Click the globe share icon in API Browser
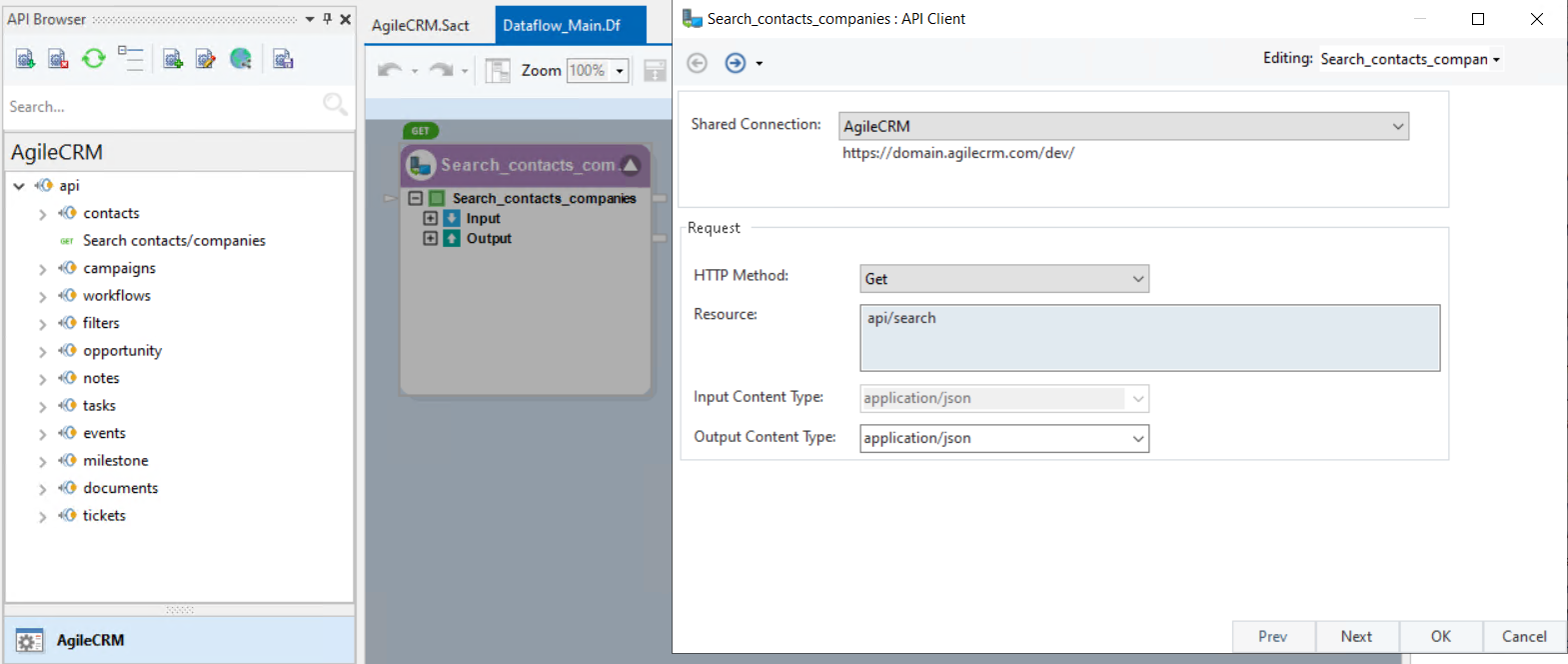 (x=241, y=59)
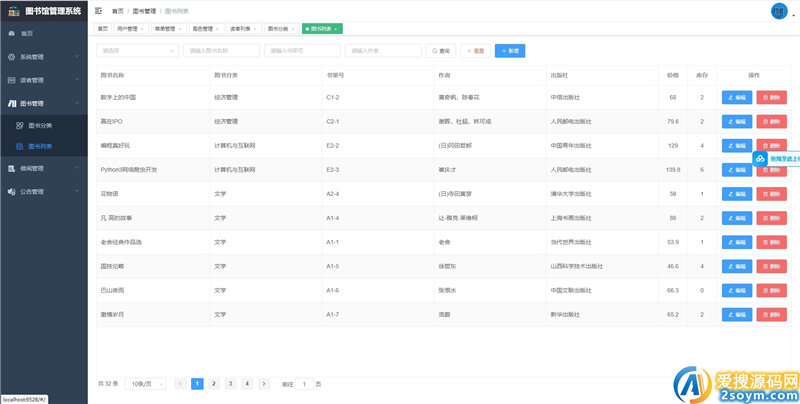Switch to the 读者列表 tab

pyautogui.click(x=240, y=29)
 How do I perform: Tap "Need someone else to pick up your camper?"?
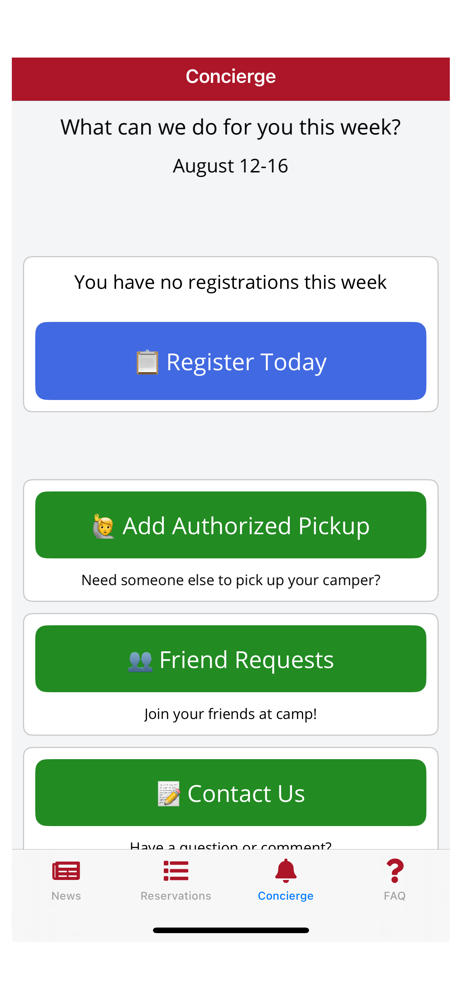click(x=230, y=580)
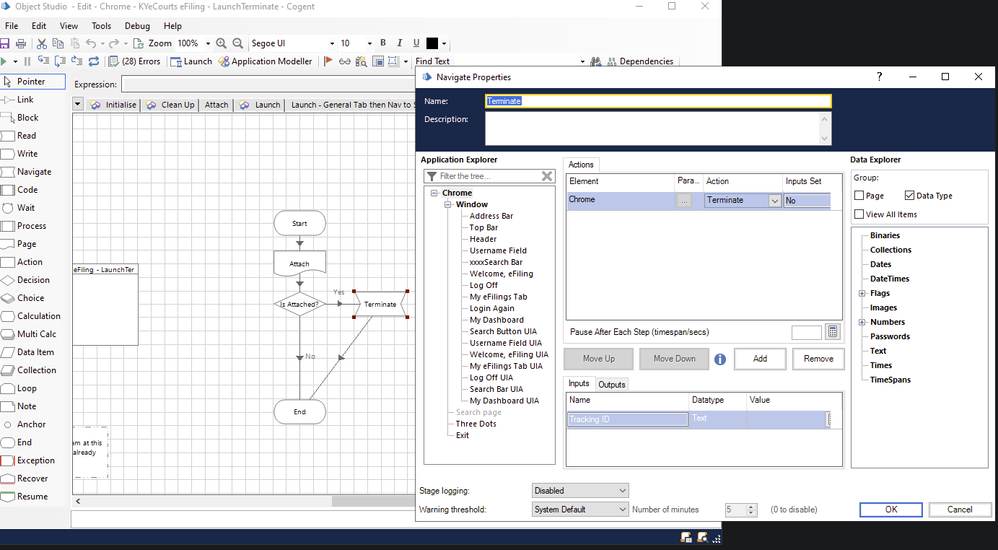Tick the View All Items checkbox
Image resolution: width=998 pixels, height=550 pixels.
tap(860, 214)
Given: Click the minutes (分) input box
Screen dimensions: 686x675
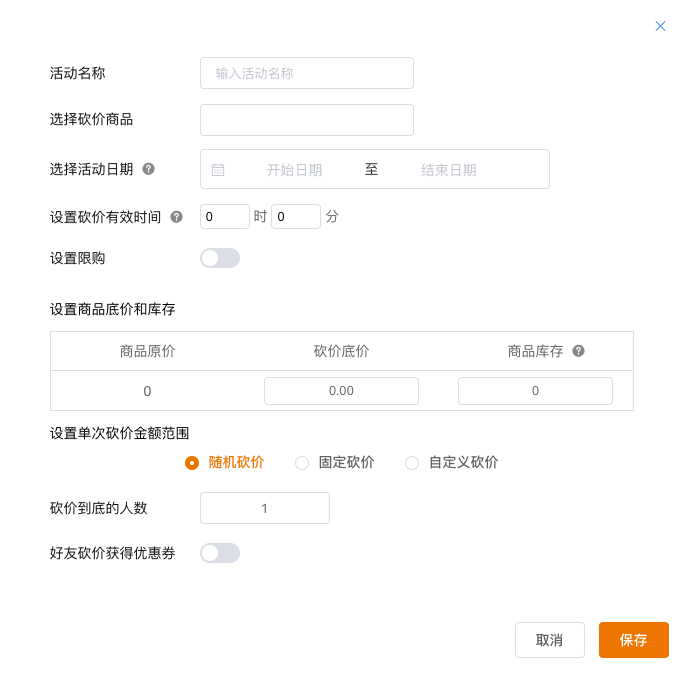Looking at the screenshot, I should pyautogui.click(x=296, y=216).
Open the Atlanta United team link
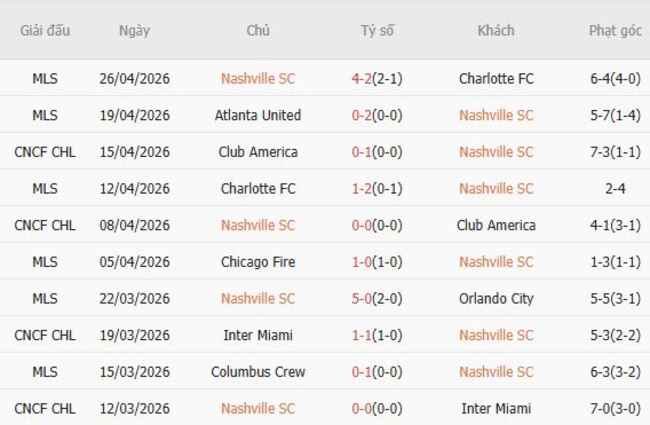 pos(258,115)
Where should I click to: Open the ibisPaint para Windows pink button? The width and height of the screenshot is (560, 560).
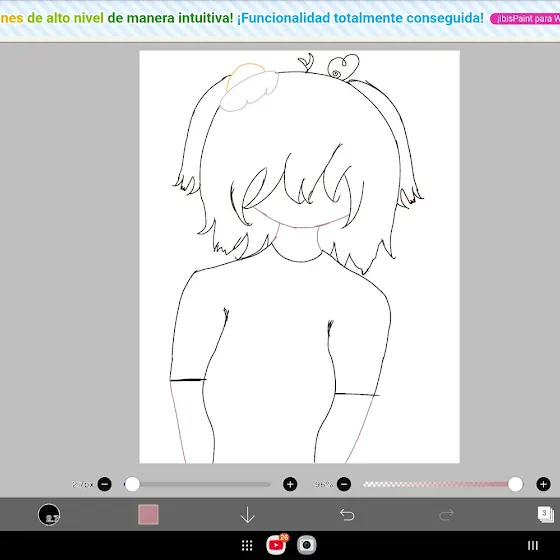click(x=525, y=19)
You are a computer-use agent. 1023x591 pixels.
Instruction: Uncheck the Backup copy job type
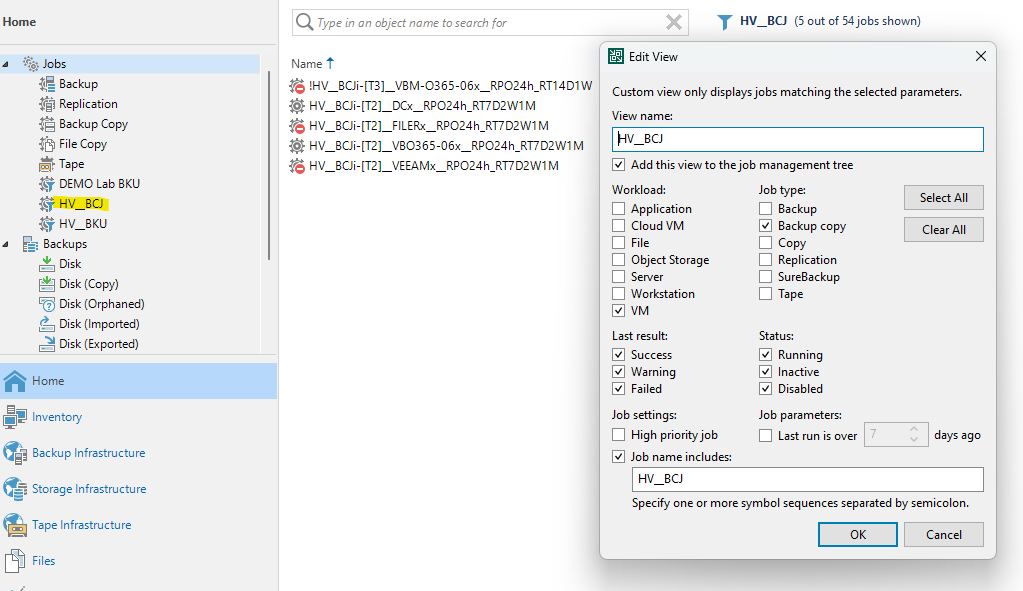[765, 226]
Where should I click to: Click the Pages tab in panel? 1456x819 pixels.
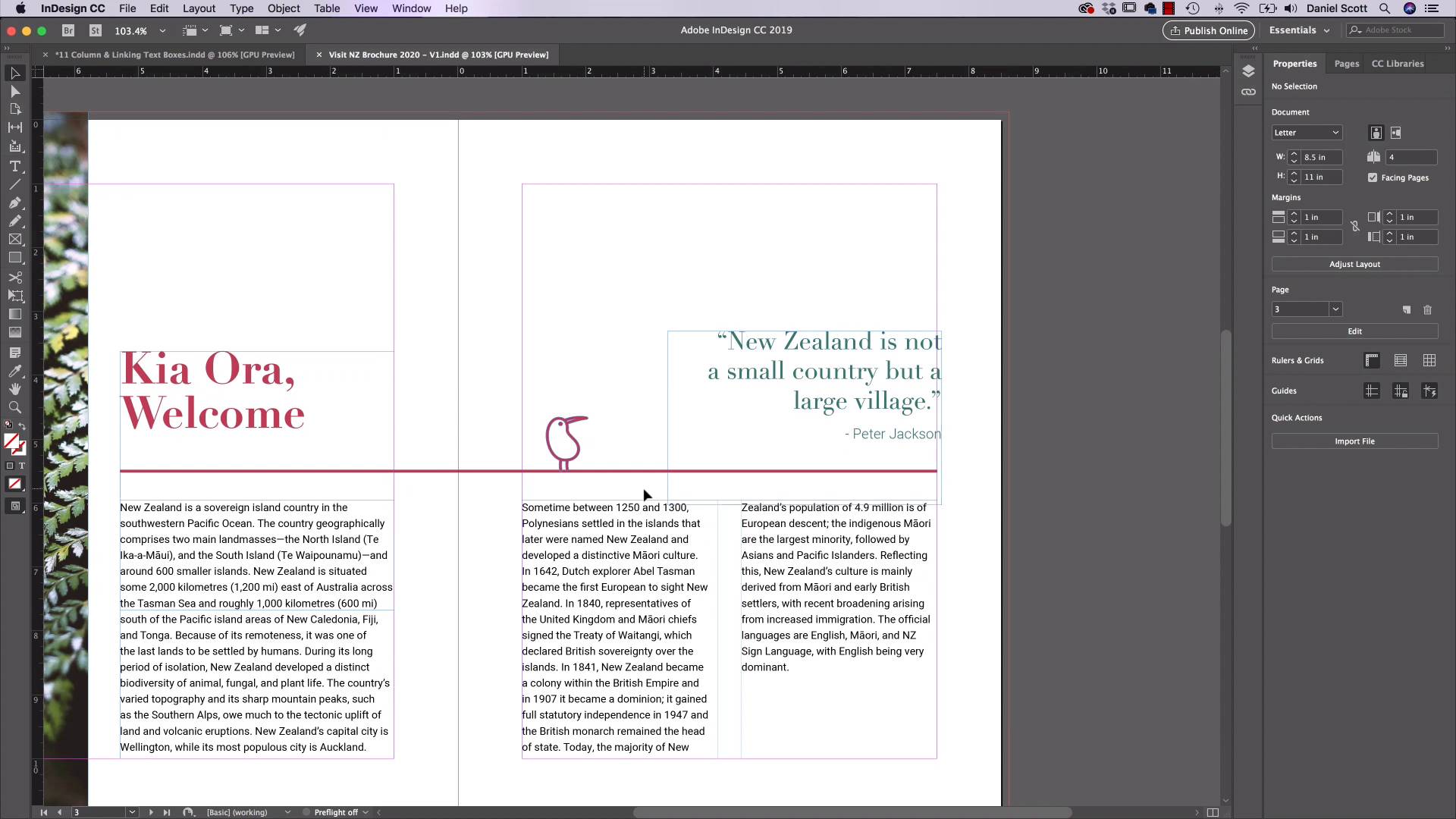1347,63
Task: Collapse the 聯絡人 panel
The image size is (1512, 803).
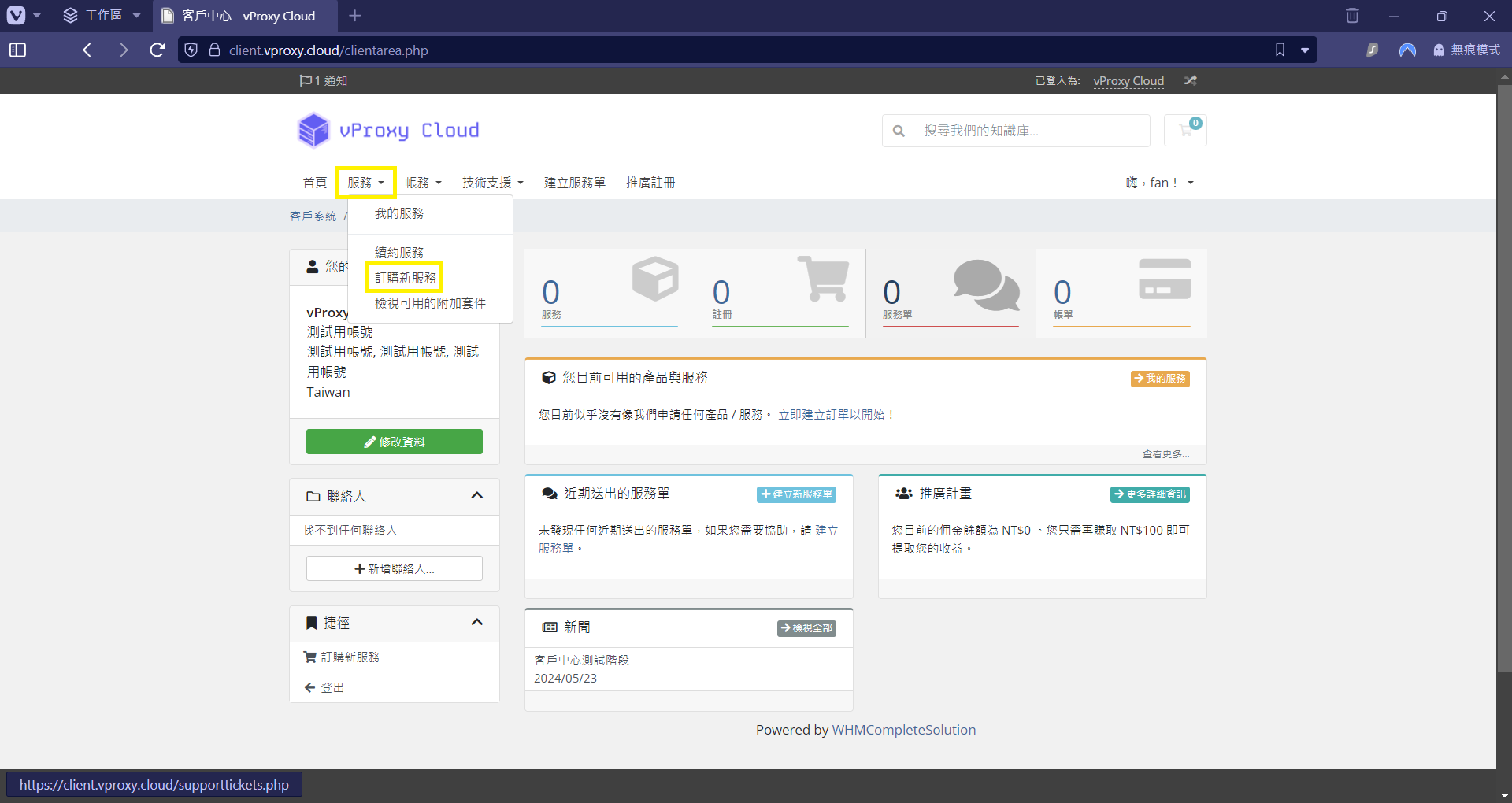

TASK DESCRIPTION:
In your answer, give every line of the listing above exactly, and do not include the images.

EXERCISE RESULT:
Click the globe share icon in API Browser
 (x=241, y=59)
Switch to the 读者列表 tab

pyautogui.click(x=240, y=29)
 How do I perform: Tap "Need someone else to pick up your camper?"?
click(x=230, y=580)
Tick the View All Items checkbox
Image resolution: width=998 pixels, height=550 pixels.
tap(860, 214)
Given: Click the minutes (分) input box
Screen dimensions: 686x675
Looking at the screenshot, I should pyautogui.click(x=296, y=216).
Open the Atlanta United team link
 pos(258,115)
Where should I click to: Open the ibisPaint para Windows pink button? The width and height of the screenshot is (560, 560).
click(x=525, y=19)
You are a computer-use agent. 1023x591 pixels.
Instruction: Uncheck the Backup copy job type
[765, 226]
Where should I click to: Click the Pages tab in panel? 1456x819 pixels.
1347,63
Task: Collapse the 聯絡人 panel
The image size is (1512, 803).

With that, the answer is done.